This policy update covers TWO related AEWV wage changes — the 2023 tourism/hospitality minimum-wage introduction, and the March 2025 reset that removed the general median-wage requirement entirely. Both affect employers sponsoring AEWV workers.
2023 — Tourism and hospitality minimum wage introduced
From 24 April 2023, employers had to pay workers in designated tourism and hospitality roles a minimum of NZD 28.18 per hour — representing 95% of the median wage at the time.
Affected occupations (2023 framework)
The wage requirement applied to 27 job categories, including:
- Management roles: hotel managers, club managers, event organisers
- Service positions: waiters, bartenders, baristas, receptionists
- Specialised roles: tour guides, diving instructors, trekking guides
- Support staff: kitchen hands, housekeepers, luggage porters
The minimum was scheduled to increase to 100% of the median wage by April 2024, aligning tourism and hospitality with other sectors.
The general median-wage requirement for the AEWV was removed entirely effective 10 March 2025.
Under the current (post–March 2025) framework:
- Employers must pay at least the New Zealand minimum wage
- A market-rate test applies — employers can’t pay the minimum wage if comparable New Zealanders earn more
- Some roles may have specific thresholds under sector agreements (meat processing, seafood, care workforce, tourism/hospitality continue to have minimum-skill-requirement exemptions but no longer have a separate wage track)
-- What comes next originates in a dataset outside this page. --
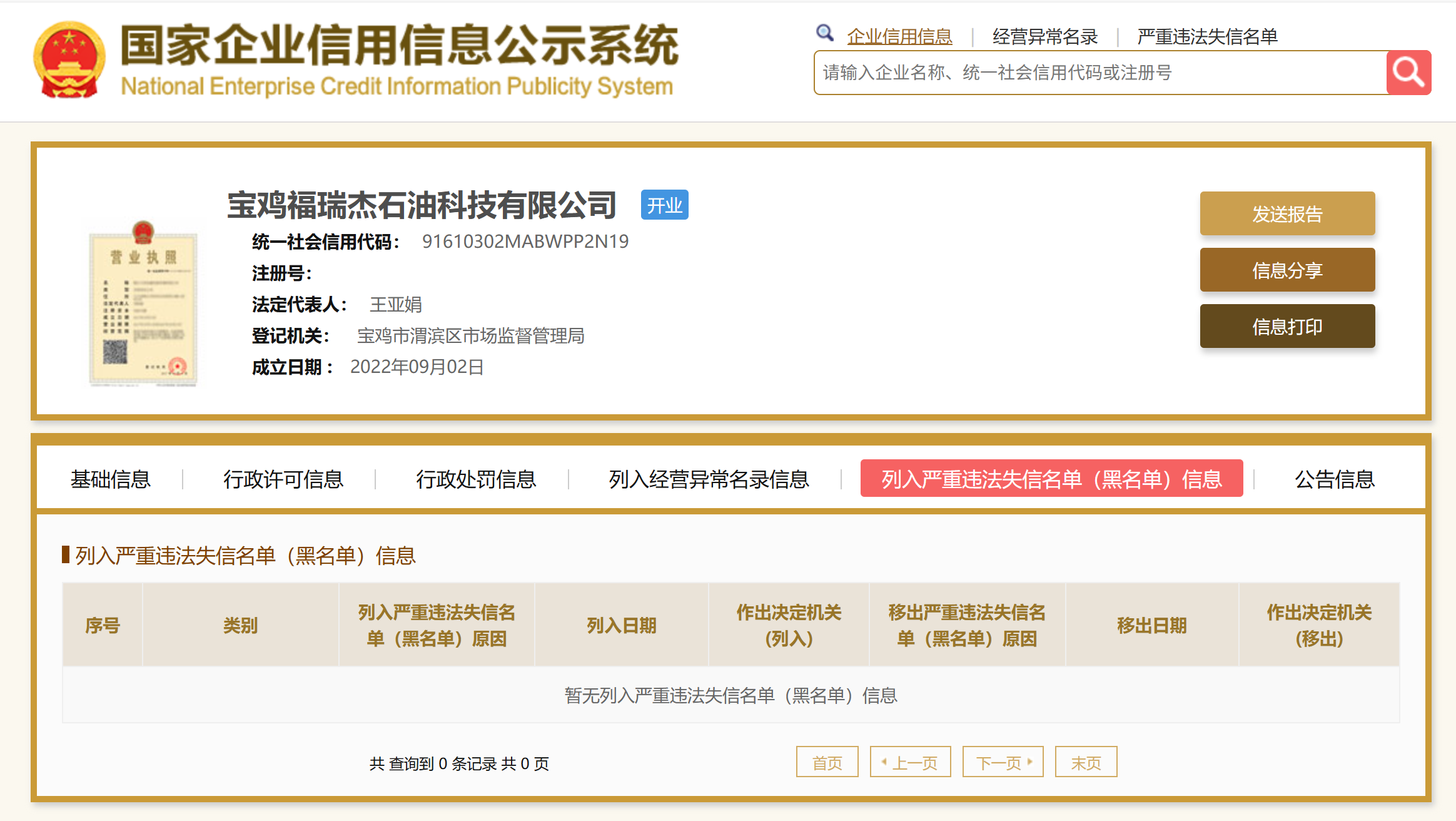1456x821 pixels.
Task: Click 下一页 pagination button
Action: (1003, 762)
What this means for employers now
If you employ migrant workers under AEWV (including tourism and hospitality roles):
- Confirm current wage requirements via INZ
- The 2023 NZD 28.18/hr tourism specific threshold no longer applies as a separate track
- Market-rate evidence is now load-bearing — your Job Check evidence pack should show what the market rate is for the specific role
- Non-compliance affects employer accreditation status
Practical next step
Confirm your current wage compliance against INZ’s published guidance — the policy environment has changed twice in the past 18 months, and assumptions based on either the 2023 framework OR the early-2024 transition may now be outdated.